Come può risolvere questi due enormi problemi la riconquistata libertà di frequentare più corsi contemporaneamente? Se lo studente medio italiano – senza considerare i pochissimi Einstein in circolazione – fatica a conseguire un solo titolo di laurea, per effetto di quale magia dovrebbe essere in grado di ottenere più titoli? È evidente che la proposta di legge non introduce alcuna modifica sostanziale nella vita degli studenti universitari. Per questo servirebbero finanziamenti ingenti finalizzati a ridurre o eliminare le tasse, aumentare le borse di studio, costruire alloggi gratuiti per gli studenti, aumentare le biblioteche, sostenere la ricerca, etc. Né il numero degli iscritti può aumentare, a meno che non si voglia falsare la contabilità, contando più volte la stessa persona iscritta a più corsi.
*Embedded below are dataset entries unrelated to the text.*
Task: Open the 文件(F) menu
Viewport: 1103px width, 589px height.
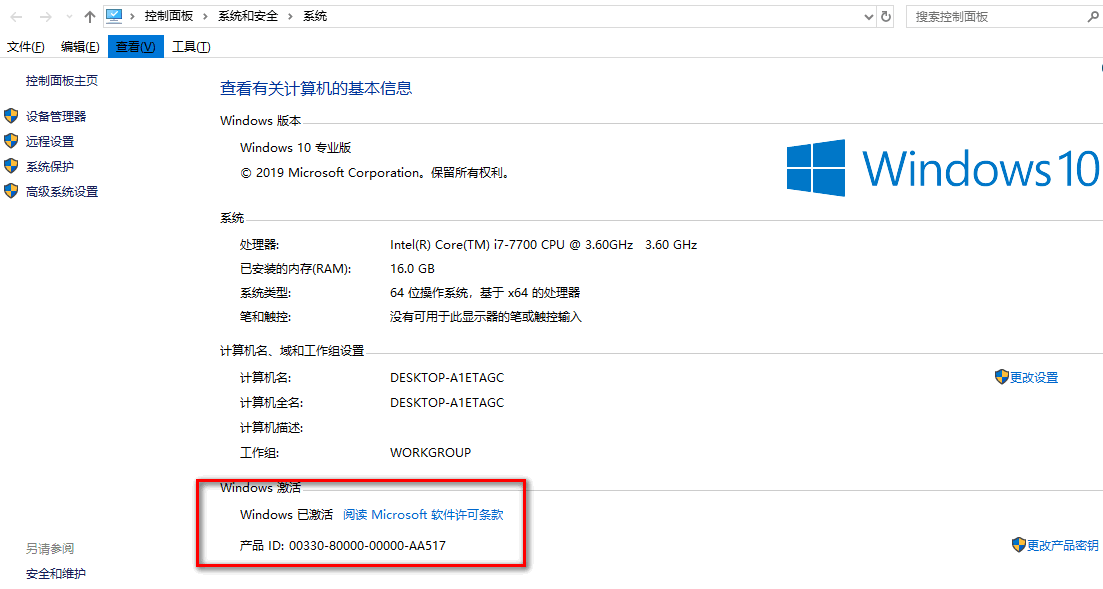Action: (26, 47)
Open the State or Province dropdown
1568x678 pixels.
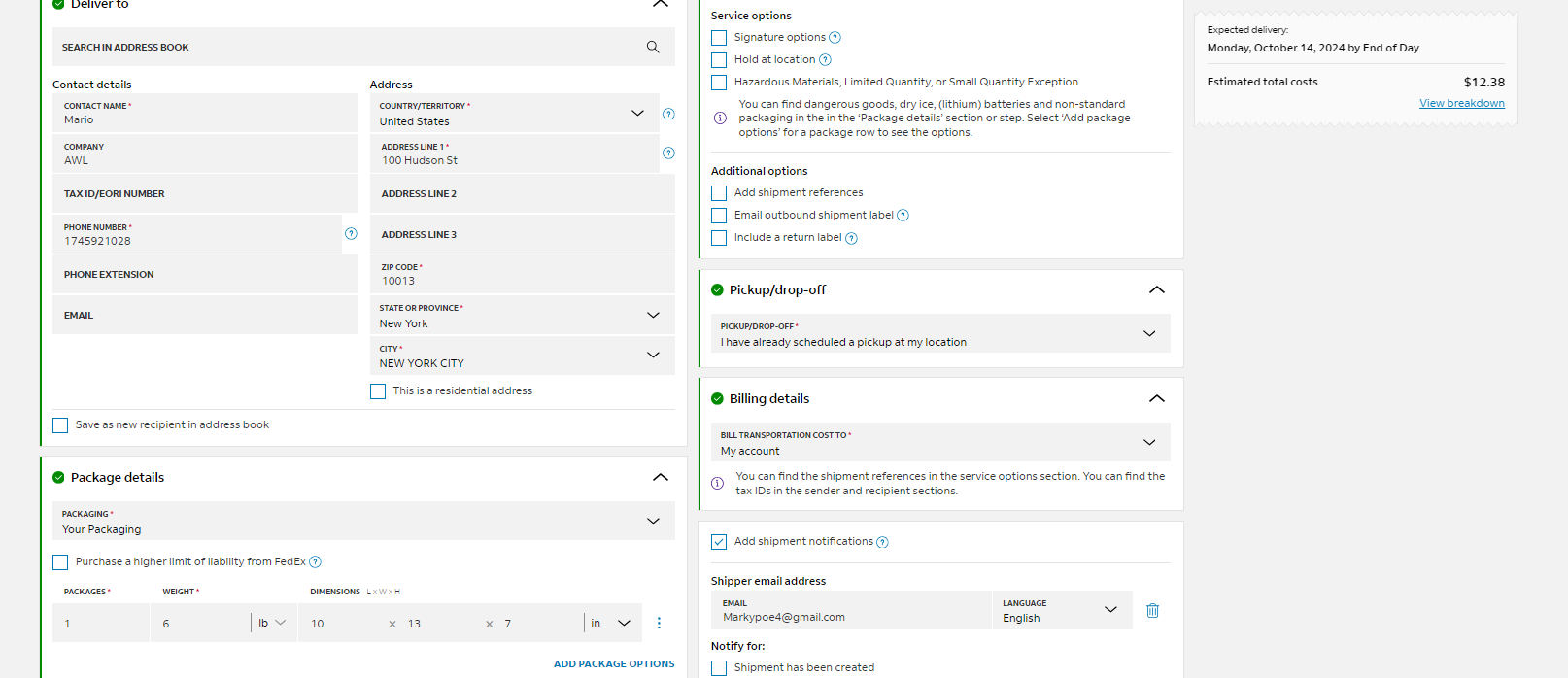pos(523,316)
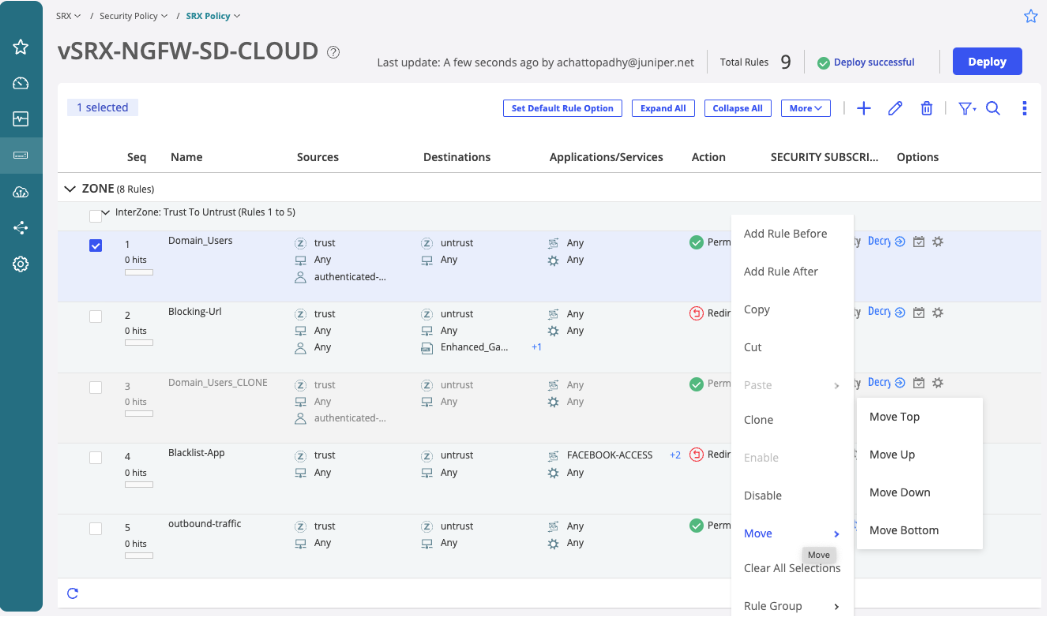Open search with the magnifier icon
The width and height of the screenshot is (1049, 617).
click(x=995, y=108)
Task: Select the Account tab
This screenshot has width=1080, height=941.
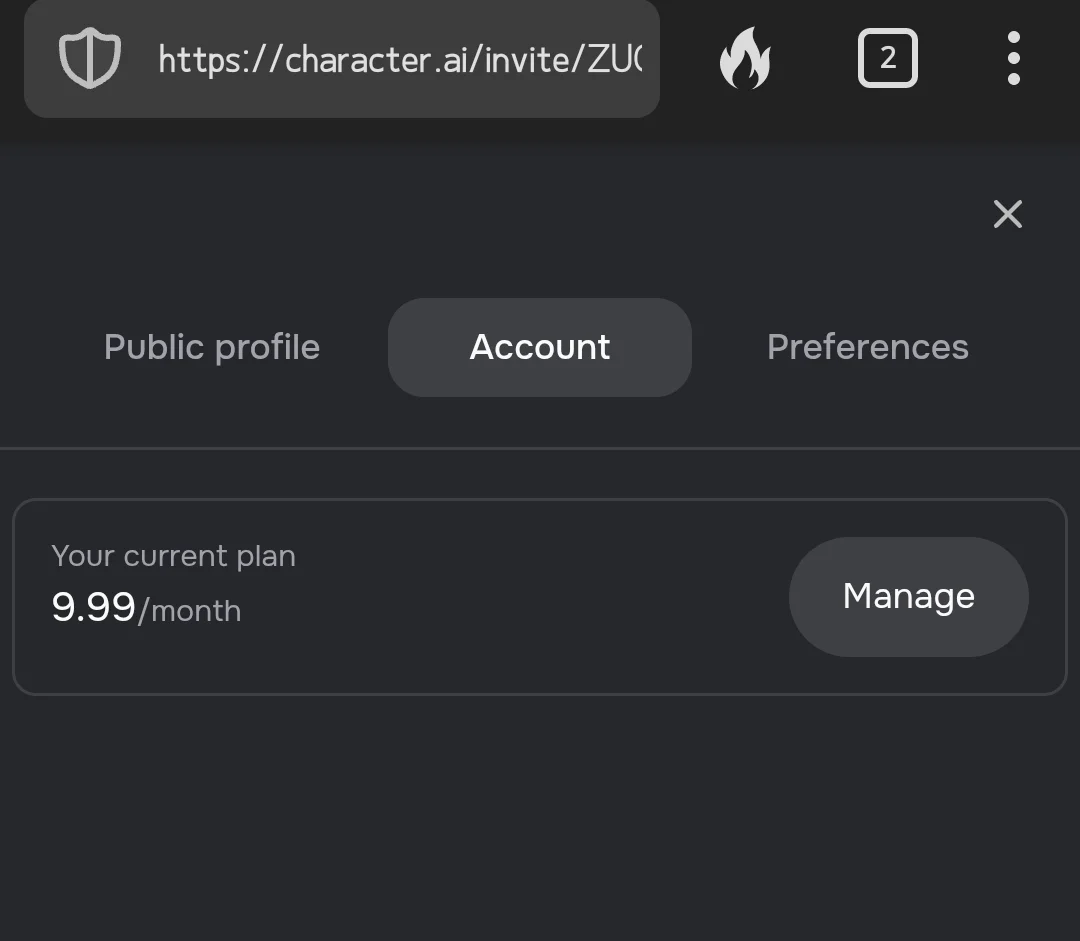Action: [540, 347]
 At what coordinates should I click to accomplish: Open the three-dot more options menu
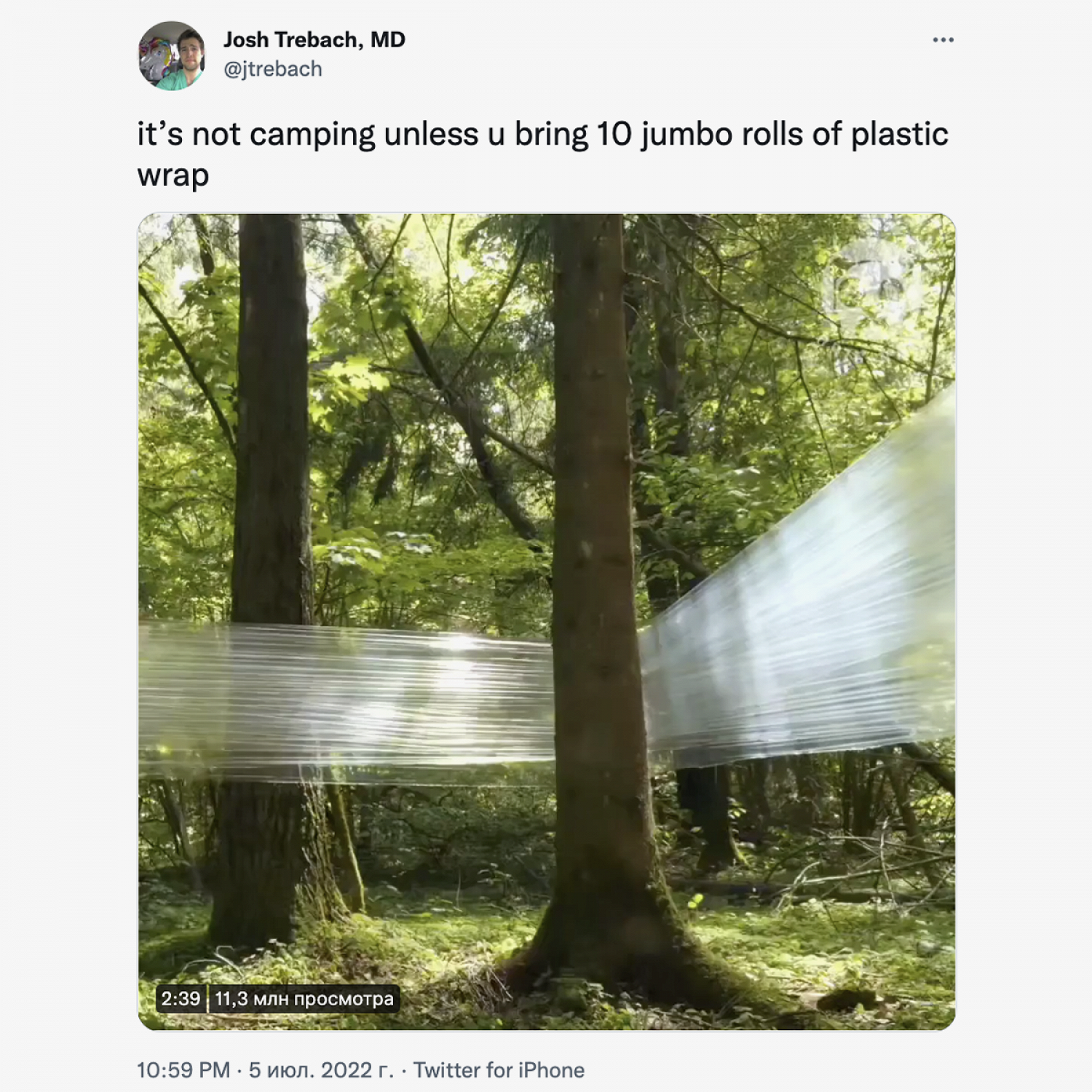943,40
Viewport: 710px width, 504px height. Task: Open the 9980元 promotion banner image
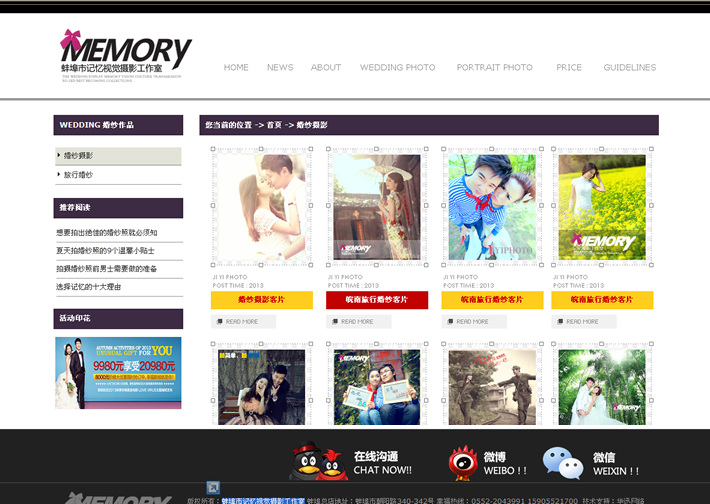coord(118,372)
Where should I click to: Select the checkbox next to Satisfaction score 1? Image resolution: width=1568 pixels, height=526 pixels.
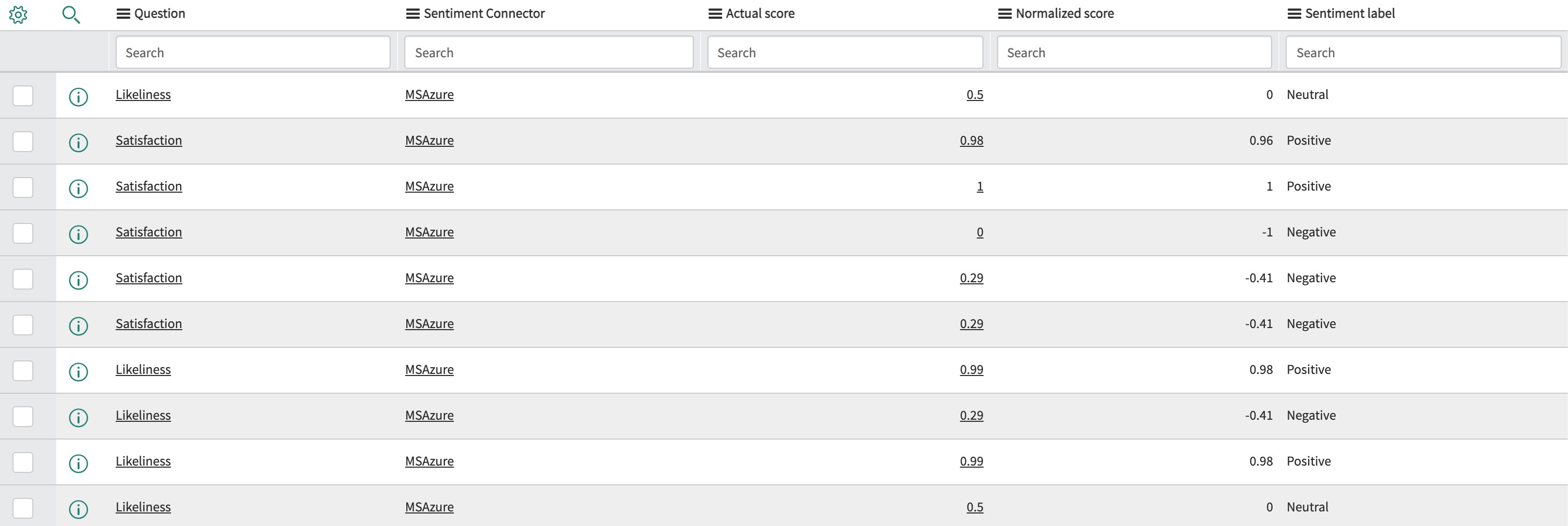pyautogui.click(x=22, y=187)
Ciò che la proposta di legge può invece realizzare è l’aumento della pressione sociale sugli studenti, perché l’ideologia di fondo è quella neoliberale, che scarica ogni responsabilità di successo economico sull’individuo. Come si afferma nel testo di accompagnamento sopraccitato, l’obiettivo della legge è quello di ottenere “risultati migliori in tempi più rapidi per essere maggiormente competitivi sul mercato”. Spetta dunque al singolo studente essere all’altezza delle aspettative del mercato e dei suoi schizofrenici mutamenti: ti piace la filosofia, ma non ti dà da mangiare? Allora studia anche ingegneria e forse ce la puoi fare.
La competizione nel mercato del lavoro diventa in questo modo una intra-competizione, mettendo uno contro l’altro il futuro filosofo e il futuro ingegnere, rappresentate dalla medesima persona. Alla retorica mistificatoria sulla lifelong education – che nulla ha a che fare con il bisogno degli individui di continuare ad acquisire nuove conoscenze per meglio affrontare la vita e se stessi, ma che, al contrario, come dice Richard Sennett, vuole creare un individuo-lavoratore flessibile, mobile e sempre pronto per essere impiegato nei diversi settori della produzione – si aggiunge quella sulla multiple choice.
Gli studenti sicuramente ringraziano per le molteplici scelte astratte offerte loro dal Parlamento, ma al momento sono un po’ distratti dai problemi concreti, tipo pagare le tasse, trovare un alloggio che non li costringa a vendere un rene, seguire le lezioni in aule decenti, etc. etc.